2024 American Academy of Neurology Abstract Website

Marianna Spatola¹, Omar Chuquisana², Wonyeong Jung¹, Joseph Lopez³, Eva Maria Wendel⁴, Sudarshini Ramanathan⁵, Christian Keller², Tim Hahn⁶, Edgar Meinl⁷, Markus Reindl⁸, Russell Dale³, Heinz Wiendl², Douglas Lauffenburger⁹, Kevin Rostasy¹⁰, Fabienne Brilot¹¹, Galit Alter¹, Jan Lunemann²
¹Ragon Institute of MGH, MIT and Harvard Medical School, ²Department of Neurology with Institute of Translational Neurology, University Hospital Münster, ³Brain Autoimmunity Group, Kids Neuroscience Centre, Kids Research at the Children's Hospital at Westmead, ⁴Department of Pediatric Neurology, Olgahospital/Klinikum Stuttgart, ⁵Department of Neurology, Concord Hospital, ⁶Institute for Translational Psychiatry, University of Münster, ⁷Institute of Clinical Neuroimmunology, Biomedical Center and University Hospital, Ludwig-Maximilians-Universität, ⁸Clinical Department of Neurology, Medical University of Innsbruck, ⁹Massachusetts Institute of Technology, ¹⁰Department of Pediatric Neurology, Children's Hospital Datteln, University Witten/Herdecke, ¹¹Brain and Mind Centre, The University of Sydney

Objective:

To systematically profile the biochemical and functional landscape of human Myelin oligodendrocyte glycoprotein (MOG)-antibodies (Abs) in pediatric and adult patients diagnosed with MOG-Ab-associated disease (MOGAD) using an unbiased, high-throughput systems serology platform and to identify humoral correlates for human MOG-Ab associated clinical disease features.

Background:

MOGAD is an inflammatory demyelinating disease of the central nervous system. Although MOG is encephalitogenic in different mammalian species, the mechanisms by which human MOG-specific Abs contribute to MOGAD are poorly understood.

Design/Methods:

A systems-level approach combined with high-dimensional characterization of Ab-associated immune features was employed to deeply profile humoral immune responses in 123 patients with MOGAD.

Results:

We show that age is a major determinant for MOG-antibody related immune signatures.
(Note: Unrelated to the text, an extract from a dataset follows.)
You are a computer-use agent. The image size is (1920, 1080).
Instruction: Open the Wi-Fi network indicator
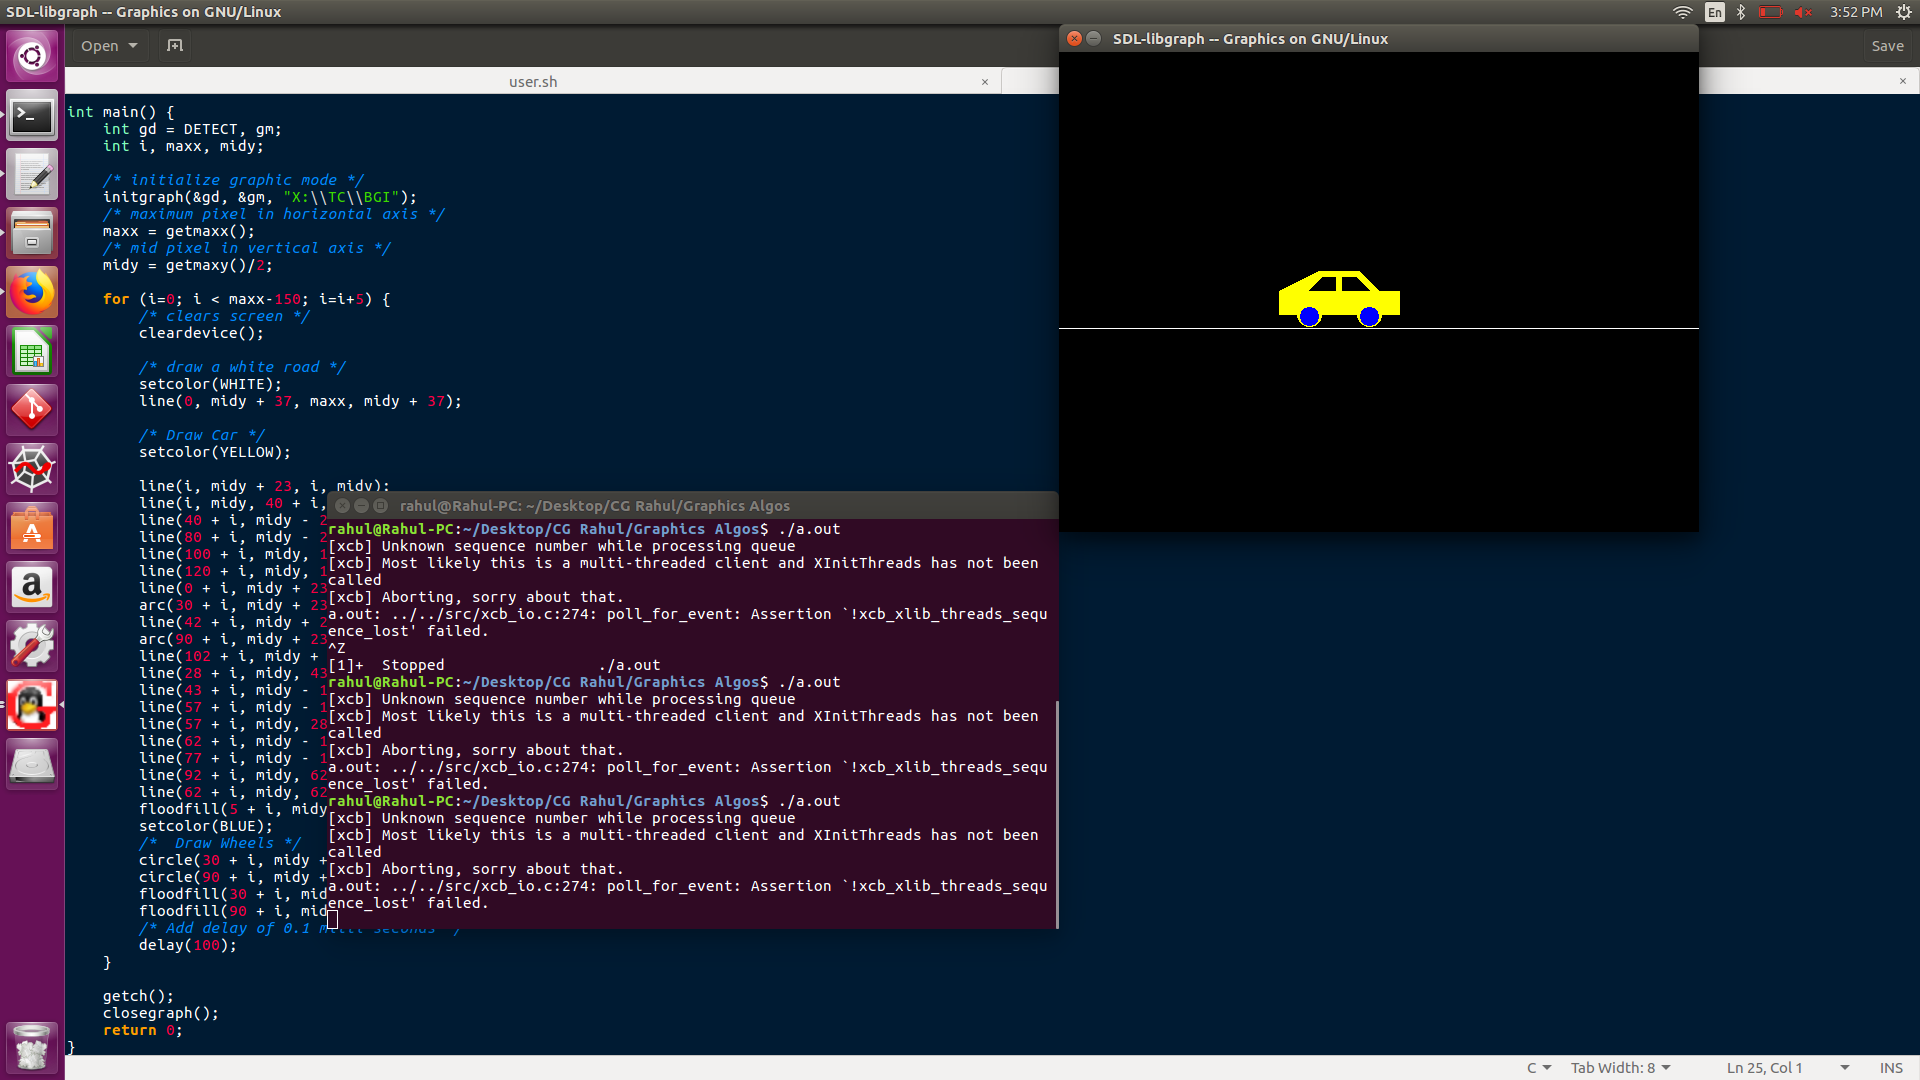[1683, 12]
Unsupervised clustering additionally identifies two dominant immunological endophenotypes of MOGAD. The pro-inflammatory endophenotype characterized by increased binding affinities for activating Fcγ receptors (FcγR), capacity to activate innate immune cells, and decreased frequencies of galactosylated and sialylated IgG glycovariants is associated with clinically active disease.

Conclusions:

Our data support the concept that FcγR-mediated effector functions control the pathogenicity of MOG-specific IgG and suggests that FcγR-targeting therapies should be explored for their therapeutic potential in MOGAD.